▶ _Instructions to follow_
Return the following from the records below: each line, word for word, starting with the line that contains "CONTACT (1599, 90)" and going on through the line that contains "Big Busty Moms (638, 703)", with nothing outside that range.

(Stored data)
┌────────
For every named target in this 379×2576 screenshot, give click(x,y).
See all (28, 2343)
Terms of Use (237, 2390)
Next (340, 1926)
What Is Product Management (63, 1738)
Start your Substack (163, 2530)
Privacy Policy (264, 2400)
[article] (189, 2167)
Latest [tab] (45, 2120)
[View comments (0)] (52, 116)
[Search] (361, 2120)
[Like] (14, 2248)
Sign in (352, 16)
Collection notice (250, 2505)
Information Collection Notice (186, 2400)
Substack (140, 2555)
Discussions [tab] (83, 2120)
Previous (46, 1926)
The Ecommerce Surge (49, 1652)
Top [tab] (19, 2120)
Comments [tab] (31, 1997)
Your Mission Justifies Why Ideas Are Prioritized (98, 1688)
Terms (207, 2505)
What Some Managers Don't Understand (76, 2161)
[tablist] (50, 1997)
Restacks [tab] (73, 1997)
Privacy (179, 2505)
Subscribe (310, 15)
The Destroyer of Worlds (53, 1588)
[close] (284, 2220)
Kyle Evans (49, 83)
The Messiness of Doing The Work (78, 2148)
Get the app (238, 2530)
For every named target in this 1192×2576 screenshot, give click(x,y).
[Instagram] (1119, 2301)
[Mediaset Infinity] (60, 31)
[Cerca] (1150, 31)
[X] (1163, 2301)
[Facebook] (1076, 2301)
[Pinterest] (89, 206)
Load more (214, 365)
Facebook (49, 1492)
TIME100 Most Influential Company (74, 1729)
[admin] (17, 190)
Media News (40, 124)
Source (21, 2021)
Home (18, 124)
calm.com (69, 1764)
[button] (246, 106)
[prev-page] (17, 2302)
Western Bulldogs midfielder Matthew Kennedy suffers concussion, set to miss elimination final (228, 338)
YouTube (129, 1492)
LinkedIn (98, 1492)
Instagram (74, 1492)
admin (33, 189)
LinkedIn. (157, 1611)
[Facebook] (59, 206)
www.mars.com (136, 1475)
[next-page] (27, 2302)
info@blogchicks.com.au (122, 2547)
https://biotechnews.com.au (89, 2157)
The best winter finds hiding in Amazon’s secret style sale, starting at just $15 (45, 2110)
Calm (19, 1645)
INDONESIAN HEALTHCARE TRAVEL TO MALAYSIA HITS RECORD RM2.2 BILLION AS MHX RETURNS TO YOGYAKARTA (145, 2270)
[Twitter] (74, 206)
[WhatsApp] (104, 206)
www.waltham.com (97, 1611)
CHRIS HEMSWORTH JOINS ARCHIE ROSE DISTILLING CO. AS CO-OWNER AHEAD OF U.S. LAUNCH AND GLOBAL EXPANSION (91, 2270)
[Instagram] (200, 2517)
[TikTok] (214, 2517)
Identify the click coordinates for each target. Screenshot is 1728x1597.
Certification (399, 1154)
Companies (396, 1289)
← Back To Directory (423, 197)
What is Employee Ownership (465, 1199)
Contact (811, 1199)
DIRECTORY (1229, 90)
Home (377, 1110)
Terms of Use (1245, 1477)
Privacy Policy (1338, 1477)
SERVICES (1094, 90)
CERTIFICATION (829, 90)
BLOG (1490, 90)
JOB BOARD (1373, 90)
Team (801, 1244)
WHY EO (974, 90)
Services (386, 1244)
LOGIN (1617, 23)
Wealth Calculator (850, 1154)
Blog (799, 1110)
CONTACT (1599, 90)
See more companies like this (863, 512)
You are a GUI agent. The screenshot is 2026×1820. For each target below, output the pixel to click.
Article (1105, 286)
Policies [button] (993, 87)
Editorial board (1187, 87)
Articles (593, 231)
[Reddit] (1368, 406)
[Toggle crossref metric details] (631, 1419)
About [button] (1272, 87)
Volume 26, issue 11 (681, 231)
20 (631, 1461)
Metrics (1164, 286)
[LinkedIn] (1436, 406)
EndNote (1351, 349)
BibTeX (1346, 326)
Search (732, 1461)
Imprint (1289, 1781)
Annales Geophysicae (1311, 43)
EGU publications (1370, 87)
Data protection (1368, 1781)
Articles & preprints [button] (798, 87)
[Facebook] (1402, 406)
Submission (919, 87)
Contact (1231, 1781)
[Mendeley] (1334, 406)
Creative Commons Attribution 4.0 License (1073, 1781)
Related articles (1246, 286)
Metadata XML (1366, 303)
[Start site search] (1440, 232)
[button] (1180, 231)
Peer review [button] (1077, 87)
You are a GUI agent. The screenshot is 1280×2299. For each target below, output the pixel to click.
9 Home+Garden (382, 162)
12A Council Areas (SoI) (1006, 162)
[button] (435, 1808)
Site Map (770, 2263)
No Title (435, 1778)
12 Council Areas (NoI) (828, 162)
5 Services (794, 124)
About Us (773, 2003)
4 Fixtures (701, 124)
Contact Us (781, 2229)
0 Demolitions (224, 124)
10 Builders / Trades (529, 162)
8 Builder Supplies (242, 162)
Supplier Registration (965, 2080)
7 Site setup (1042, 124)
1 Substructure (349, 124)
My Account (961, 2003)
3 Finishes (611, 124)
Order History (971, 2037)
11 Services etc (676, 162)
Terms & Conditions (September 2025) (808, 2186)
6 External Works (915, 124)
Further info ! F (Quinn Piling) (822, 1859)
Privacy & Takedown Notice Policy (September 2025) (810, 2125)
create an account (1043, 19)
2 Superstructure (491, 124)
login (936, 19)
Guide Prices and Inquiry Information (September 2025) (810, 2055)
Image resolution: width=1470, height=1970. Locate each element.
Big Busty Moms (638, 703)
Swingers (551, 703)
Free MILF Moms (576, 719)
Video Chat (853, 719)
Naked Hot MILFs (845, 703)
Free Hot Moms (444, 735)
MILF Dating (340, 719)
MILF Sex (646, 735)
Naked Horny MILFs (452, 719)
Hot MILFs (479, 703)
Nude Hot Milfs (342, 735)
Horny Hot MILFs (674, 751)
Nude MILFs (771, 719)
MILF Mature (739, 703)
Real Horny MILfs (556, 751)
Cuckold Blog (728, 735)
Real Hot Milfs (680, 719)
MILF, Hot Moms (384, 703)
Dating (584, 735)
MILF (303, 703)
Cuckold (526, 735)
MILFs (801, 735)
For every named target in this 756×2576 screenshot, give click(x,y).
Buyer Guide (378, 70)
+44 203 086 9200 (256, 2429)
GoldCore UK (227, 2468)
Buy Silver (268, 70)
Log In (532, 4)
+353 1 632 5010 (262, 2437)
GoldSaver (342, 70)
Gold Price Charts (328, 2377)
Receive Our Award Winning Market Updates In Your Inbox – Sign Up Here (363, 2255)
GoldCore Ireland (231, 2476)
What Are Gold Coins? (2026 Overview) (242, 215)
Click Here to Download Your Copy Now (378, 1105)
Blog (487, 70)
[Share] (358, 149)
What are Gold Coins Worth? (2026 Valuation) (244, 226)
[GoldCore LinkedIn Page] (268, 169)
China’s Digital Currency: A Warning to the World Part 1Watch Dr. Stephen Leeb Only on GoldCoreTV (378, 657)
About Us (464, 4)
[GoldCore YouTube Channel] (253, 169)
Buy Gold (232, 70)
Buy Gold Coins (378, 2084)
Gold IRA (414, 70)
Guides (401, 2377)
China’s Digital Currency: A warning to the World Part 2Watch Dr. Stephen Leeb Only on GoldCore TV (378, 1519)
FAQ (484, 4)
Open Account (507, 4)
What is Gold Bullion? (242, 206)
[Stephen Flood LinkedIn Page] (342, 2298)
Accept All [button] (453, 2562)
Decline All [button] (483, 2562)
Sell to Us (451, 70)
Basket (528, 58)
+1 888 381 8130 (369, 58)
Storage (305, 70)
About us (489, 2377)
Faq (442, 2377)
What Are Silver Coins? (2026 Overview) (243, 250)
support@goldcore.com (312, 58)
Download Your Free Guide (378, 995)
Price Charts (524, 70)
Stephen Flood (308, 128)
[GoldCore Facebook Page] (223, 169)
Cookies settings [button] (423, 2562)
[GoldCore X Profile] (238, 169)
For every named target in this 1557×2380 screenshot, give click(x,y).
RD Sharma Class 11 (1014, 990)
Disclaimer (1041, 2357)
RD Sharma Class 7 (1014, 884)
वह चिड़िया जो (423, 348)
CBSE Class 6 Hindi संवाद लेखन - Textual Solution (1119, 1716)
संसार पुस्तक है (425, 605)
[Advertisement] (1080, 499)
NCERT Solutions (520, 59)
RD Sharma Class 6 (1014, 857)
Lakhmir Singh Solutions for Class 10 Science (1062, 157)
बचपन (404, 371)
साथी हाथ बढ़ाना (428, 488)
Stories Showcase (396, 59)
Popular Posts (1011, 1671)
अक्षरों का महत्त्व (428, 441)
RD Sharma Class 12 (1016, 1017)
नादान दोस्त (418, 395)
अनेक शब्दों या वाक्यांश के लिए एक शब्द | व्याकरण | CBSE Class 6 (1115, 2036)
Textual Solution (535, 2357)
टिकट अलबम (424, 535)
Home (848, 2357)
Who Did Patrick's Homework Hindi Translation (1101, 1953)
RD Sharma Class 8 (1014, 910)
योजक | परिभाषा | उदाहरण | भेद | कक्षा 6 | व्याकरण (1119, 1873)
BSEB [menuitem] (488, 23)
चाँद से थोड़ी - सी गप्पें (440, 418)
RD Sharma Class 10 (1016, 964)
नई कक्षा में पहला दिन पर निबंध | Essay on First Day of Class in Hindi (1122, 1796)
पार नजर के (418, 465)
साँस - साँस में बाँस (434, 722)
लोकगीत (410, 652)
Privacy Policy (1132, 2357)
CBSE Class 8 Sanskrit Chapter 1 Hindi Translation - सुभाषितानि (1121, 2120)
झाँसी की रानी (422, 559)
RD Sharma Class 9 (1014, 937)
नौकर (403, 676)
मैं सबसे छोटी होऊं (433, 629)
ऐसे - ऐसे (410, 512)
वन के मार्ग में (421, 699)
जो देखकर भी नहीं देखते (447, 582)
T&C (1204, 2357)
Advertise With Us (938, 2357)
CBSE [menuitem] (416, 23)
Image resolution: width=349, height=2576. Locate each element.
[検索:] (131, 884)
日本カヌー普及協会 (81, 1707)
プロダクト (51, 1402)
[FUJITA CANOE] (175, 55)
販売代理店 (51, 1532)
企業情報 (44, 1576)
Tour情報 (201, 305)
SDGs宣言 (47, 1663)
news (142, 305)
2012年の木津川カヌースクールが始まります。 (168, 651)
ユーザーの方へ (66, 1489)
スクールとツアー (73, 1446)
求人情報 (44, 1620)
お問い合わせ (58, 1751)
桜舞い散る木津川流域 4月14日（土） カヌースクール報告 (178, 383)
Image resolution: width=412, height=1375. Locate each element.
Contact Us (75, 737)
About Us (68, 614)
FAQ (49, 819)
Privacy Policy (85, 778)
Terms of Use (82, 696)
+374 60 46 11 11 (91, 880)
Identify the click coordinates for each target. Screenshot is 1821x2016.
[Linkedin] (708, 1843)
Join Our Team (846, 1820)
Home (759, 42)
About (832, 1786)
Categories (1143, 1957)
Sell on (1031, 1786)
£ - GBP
└────────
▶ _Reply_
CONTACT (1599, 90)
See more companies like this (863, 512)
You are a GUI agent. The screenshot is 2026×1820. For each target below, output the pixel to click.
Article (1105, 286)
Policies [button] (993, 87)
Editorial board (1187, 87)
Articles (593, 231)
[Reddit] (1368, 406)
[Toggle crossref metric details] (631, 1419)
About [button] (1272, 87)
Volume 26, issue 11 (681, 231)
20 (631, 1461)
Metrics (1164, 286)
[LinkedIn] (1436, 406)
EndNote (1351, 349)
BibTeX (1346, 326)
Search (732, 1461)
Imprint (1289, 1781)
Annales Geophysicae (1311, 43)
EGU publications (1370, 87)
Data protection (1368, 1781)
Articles & preprints [button] (798, 87)
[Facebook] (1402, 406)
Submission (919, 87)
Contact (1231, 1781)
[Mendeley] (1334, 406)
Creative Commons Attribution 4.0 License (1073, 1781)
Related articles (1246, 286)
Metadata XML (1366, 303)
[Start site search] (1440, 232)
[button] (1180, 231)
Peer review [button] (1077, 87)
You are a GUI agent. The screenshot is 1280×2299. For each target below, output the pixel to click.
9 Home+Garden (382, 162)
12A Council Areas (SoI) (1006, 162)
[button] (435, 1808)
Site Map (770, 2263)
No Title (435, 1778)
12 Council Areas (NoI) (828, 162)
5 Services (794, 124)
About Us (773, 2003)
4 Fixtures (701, 124)
Contact Us (781, 2229)
0 Demolitions (224, 124)
10 Builders / Trades (529, 162)
8 Builder Supplies (242, 162)
Supplier Registration (965, 2080)
7 Site setup (1042, 124)
1 Substructure (349, 124)
My Account (961, 2003)
3 Finishes (611, 124)
Order History (971, 2037)
11 Services etc (676, 162)
Terms & Conditions (September 2025) (808, 2186)
6 External Works (915, 124)
Further info ! F (Quinn Piling) (822, 1859)
Privacy & Takedown Notice Policy (September 2025) (810, 2125)
create an account (1043, 19)
2 Superstructure (491, 124)
login (936, 19)
Guide Prices and Inquiry Information (September 2025) (810, 2055)
Image resolution: width=1470, height=1970. Locate each element.
Big Busty Moms (638, 703)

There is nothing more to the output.